FHFA Makes a Big Bet

Bruce Krasting's picture

There were several releases from the Federal Housing Finance Agency (FHFA) this past week including:

-A speech by acting FHFA Acting Director Edward DeMarco.
-A report on the efforts by Fannie and Freddie regarding restructuring exiting mortgages.

First consider this from the restructuring report:

Trial loan modifications under HAMP more than tripled from June to August, from 66,200 to 202,200.

In
addition, the Agencies restructured 58,000 outside of HAMP. The average
loan is close to $200,000. That means that the GSE’s have restructured
$52 billion in loans. $39 billion of that was in the three months
ending in August. Their rate for September must have been close to $20
billion. The total is north of $70 billion. As a percentage of their
total book this comes to 1.25%, or 5+% annually.

From the speech this slide:


On
numerous occasions the FHFA has used this type of graph to demonstrate
how well they are doing. They point to the relatively low default rate
they are experiencing compared to the private sector and other
government lenders. DeMarco said in his speech:

Fannie
Mae and Freddie Mac have a combined 57 percent share of mortgages
Outstanding, that accounts for only 25 percent of serious delinquencies.

The
FHFA is blowing smoke at us. Their default rate looks good by
comparison because they are not recognizing losses. They are just
rolling them forward. They have done $70billion already and now that
they have it figured out they will continue the process. How much of
the 5% annualized rate should go on top of their stated numbers? Over
time, more than half . The Agency default rate is understated in the
report as a result.

Most of the restructured loans are from
seriously delinquent borrowers. Those in payment default by 90 days.
When these loans are restructured they go off of the Delinquent list.
Therefore the more the Agencies restructure, the lower their
delinquency rate looks. Mr. DeMarco said this about his ability to
restructure dead mortgages:

With
HARP, these barriers have been addressed. Fannie Mae and Freddie Mac
today will refinance mortgages they currently hold, even up to a
current loan-to-value of 125 percent.

The ‘barriers’ he
is referring to are prudent lending standards. Recent data shows that
one half of these loans will re-default.If real estate prices do not
make a significant recovery, the very high re-default rate will
continue.

Also from the speech this slide on the balance sheets of the Agencies:


The
funded portfolio at the Agencies has been static. This is because there
are limits on the size of the portfolio. These were mandated as a
result of the conservatorship. But there are no limits on the amount of
MBS that is guaranteed. They are using that loophole to maximum
advantage. Who owns this guaranteed MBS? Increasing it is the Federal
Reserve through their non-stop POMO buys. The Fed is mixing its QE
monetary policy objectives with support for bad credits. Agency MBS is
not money good at par unless Treasury funds the losses. Agency MBS is
still not full faith and credit paper. With the absence of a full
guaranty the Fed would normally have to haircut this paper. The Fed
typically requires ‘two ways out’. (1) The promise to pay by the
borrower and (2) the collateral that backs up that promise. As of today
there is only one certain way out of this MBS. And that is not worth par.

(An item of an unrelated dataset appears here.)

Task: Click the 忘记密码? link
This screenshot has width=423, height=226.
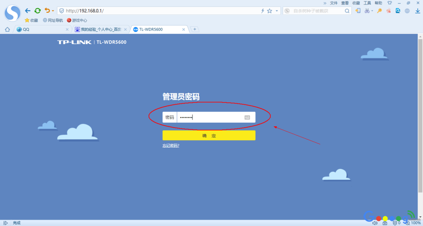Action: pos(171,146)
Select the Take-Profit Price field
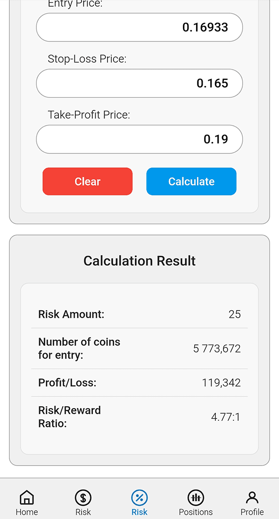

The Fed's POMO buys have facilitated HAMP. That is well outside of traditional monetary policy.

From the speech, a comment by Mr. DeMarco:

There
is an opportunity today to help many more homeowners strengthen their
own balance sheets by taking advantage of the HARP program.

How
can lending someone 125% of the value of their home improve a balance
sheet? At best it improves cash flow for the borrower for a short
period of time. This is at the expense of a larger principal
obligation. Underwater borrowers are bad credits. Rolling over bad
loans is a bet on the come. The FHFA is playing at the big casino on
the hope of a RE recovery. It isn't an even money bet.